Walden, a retired truck driver from Cuyahoga Falls, was a member of the Central States’ pension program — a multi-employer pension that allowed employers to pool resources and provide workers with retirement security.
The plans, negotiated by unions, were administered by trustees selected by the union and employers and were a key part of collective bargaining: Many of those in the Central States plan, offered the choice of higher salaries or better retirement, chose the latter. But by the mid-2000s, that choice suddenly went bad: the retirement of the Baby Boomers and a variety of other factors put the many pensions at risk.
In 2015, Central States offered a plan that would slash retirees’ benefits. The Treasury Department ultimately rejected that plan, but the pensioners have remained in limbo ever since.

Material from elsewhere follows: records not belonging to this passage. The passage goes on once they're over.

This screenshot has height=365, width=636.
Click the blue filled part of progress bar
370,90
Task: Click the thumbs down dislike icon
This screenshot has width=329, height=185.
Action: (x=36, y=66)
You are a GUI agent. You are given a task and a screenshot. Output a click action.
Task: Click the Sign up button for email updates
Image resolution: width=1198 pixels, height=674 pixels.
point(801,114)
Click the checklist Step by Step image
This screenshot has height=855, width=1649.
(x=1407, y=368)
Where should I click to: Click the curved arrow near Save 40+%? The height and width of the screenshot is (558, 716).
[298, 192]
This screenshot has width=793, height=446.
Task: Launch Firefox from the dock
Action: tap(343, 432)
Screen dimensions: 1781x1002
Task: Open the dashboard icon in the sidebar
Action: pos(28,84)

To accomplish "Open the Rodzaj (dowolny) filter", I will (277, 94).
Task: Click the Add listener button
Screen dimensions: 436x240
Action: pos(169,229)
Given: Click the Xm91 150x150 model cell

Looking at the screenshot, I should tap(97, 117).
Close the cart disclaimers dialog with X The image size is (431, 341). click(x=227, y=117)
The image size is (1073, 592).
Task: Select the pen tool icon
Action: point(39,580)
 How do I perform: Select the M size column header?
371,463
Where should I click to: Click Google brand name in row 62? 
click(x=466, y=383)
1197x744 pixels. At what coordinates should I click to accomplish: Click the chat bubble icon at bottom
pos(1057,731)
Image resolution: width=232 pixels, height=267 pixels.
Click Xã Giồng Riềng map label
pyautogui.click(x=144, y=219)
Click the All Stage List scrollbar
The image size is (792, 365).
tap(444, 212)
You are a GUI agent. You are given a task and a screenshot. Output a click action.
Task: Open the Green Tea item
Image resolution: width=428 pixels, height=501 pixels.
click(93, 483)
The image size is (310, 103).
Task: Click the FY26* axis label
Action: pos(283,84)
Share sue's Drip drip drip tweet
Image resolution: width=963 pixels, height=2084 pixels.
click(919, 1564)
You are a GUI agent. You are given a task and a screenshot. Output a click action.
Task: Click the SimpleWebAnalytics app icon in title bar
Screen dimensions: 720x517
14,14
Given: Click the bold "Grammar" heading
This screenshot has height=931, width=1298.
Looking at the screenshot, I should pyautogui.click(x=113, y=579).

Brown, an Ohio Democrat who co-chaired the joint committee tasked with solving the problem, has vowed to fight on. Even as he weighs a bid for the White House, he insists his commitment to solving the problem hasn’t changed. Last year he introduced a bill named after Butch Lewis that aimed to solve the crisis by creating a loan program for plans in critical, declining and insolvent status.
“Except for keeping the government open, there is no greater legislative priority in my mind,” he said.
Portman, an Ohio Republican who also served on the committee, was named this year to chair the Senate Finance Committee’s Subcommittee on Social Security, Pensions and Family Policy, and said the endangered pensions are very much on his mind.
Letting the pensions fail, he said, “would hurt the entire economy.”
“I hope we’ll be able to use this forum, this subcommittee to be able to get back to where we were at the end of last year, when we were very close to an agreement,” he said, saying that solution would likely include “shared responsibility” with pensioners, companies, retirees and the government weighing in to fix the problem.
Elsewhere, the environment has shifted. With Democrats now holding the House majority, and Rep. Richard Neal, the chair of the powerful House Ways and Means Committee serving as the main House backer of the Butch Lewis bill, it seems plausible, if not likely, that the House will pass that bill. But its chances in the Senate remain grim
The conventional wisdom is that the longer Congress waits to act, the worse it will get. Among the key worries is the “contagion affect” — the idea that if those pensions fail, others will follow, cascading to create a financial crisis.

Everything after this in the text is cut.